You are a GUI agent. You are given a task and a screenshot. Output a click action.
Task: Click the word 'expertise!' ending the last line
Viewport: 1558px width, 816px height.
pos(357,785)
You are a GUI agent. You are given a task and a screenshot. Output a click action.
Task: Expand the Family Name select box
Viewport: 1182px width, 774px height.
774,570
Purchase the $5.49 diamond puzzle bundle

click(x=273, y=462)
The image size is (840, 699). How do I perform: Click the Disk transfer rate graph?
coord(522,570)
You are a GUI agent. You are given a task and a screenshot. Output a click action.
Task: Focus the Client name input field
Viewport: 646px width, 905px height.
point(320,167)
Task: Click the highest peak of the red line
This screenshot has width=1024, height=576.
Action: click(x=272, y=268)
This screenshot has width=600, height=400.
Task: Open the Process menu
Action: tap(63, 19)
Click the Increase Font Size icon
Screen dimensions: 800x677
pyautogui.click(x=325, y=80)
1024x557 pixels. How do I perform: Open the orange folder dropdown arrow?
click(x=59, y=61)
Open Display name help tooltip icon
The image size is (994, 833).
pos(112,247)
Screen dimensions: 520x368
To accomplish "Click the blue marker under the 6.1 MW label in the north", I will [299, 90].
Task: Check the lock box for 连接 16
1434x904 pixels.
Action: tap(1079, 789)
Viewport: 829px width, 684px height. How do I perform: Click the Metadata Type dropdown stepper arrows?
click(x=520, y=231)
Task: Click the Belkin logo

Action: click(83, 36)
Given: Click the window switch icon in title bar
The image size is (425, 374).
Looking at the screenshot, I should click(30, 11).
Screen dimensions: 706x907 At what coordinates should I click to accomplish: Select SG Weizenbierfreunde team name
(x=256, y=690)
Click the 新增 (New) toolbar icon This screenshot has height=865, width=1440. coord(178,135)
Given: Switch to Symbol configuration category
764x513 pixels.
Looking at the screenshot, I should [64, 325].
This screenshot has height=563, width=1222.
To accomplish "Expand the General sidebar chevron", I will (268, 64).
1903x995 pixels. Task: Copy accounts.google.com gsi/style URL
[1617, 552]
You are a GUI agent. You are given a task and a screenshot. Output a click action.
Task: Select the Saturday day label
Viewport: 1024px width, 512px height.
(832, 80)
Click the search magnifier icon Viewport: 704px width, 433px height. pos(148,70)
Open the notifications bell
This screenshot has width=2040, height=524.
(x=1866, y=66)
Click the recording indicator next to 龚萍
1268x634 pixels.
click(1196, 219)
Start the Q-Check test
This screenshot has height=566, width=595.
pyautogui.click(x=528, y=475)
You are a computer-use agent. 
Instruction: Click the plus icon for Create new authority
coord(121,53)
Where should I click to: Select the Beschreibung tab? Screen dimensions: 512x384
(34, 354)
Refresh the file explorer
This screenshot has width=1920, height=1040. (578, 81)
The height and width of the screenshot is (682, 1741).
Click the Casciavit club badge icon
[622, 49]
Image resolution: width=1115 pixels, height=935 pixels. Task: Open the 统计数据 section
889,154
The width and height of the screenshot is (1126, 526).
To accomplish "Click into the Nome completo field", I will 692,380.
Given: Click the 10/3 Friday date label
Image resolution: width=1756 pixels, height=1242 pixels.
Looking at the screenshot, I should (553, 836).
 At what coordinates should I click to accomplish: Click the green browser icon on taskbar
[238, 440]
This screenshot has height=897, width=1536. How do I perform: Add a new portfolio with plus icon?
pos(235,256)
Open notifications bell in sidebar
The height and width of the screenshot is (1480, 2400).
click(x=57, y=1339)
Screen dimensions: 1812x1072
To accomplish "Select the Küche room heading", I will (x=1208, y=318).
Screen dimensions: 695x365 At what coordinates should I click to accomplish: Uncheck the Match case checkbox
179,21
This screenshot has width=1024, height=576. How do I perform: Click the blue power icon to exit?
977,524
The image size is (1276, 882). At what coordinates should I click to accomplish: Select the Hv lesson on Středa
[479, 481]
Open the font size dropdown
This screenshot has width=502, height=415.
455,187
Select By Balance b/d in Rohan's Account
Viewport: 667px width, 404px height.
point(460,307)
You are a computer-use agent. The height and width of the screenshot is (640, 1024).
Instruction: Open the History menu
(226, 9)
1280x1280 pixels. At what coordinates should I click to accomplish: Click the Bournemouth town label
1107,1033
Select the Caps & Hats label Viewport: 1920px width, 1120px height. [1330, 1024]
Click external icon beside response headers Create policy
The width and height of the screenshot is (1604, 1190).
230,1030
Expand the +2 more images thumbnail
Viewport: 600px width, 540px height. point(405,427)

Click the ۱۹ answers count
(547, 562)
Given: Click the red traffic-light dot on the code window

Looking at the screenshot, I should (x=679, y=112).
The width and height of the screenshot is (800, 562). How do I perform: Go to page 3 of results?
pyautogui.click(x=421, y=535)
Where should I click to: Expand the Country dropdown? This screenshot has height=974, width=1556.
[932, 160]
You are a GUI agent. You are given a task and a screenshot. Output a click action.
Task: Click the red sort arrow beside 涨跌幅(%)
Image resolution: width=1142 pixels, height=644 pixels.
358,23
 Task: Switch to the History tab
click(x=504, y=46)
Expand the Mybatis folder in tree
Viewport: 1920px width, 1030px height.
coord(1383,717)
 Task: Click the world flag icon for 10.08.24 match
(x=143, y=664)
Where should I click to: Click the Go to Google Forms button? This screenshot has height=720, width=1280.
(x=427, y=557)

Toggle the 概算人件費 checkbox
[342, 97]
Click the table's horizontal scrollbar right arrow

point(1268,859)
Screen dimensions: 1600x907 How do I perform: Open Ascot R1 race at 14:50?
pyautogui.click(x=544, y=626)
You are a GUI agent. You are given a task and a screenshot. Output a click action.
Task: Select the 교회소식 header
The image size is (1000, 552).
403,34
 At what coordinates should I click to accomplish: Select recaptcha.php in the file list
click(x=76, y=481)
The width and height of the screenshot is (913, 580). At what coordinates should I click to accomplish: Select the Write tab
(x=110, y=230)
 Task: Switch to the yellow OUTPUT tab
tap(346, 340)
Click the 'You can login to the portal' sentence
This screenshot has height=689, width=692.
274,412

Exercise requirements:
Scan the entries above for the string "field" and copy each line that contains it.

Answer area:
Task: Focus the Client name input field
To accomplish "Click into the Nome completo field", I will 692,380.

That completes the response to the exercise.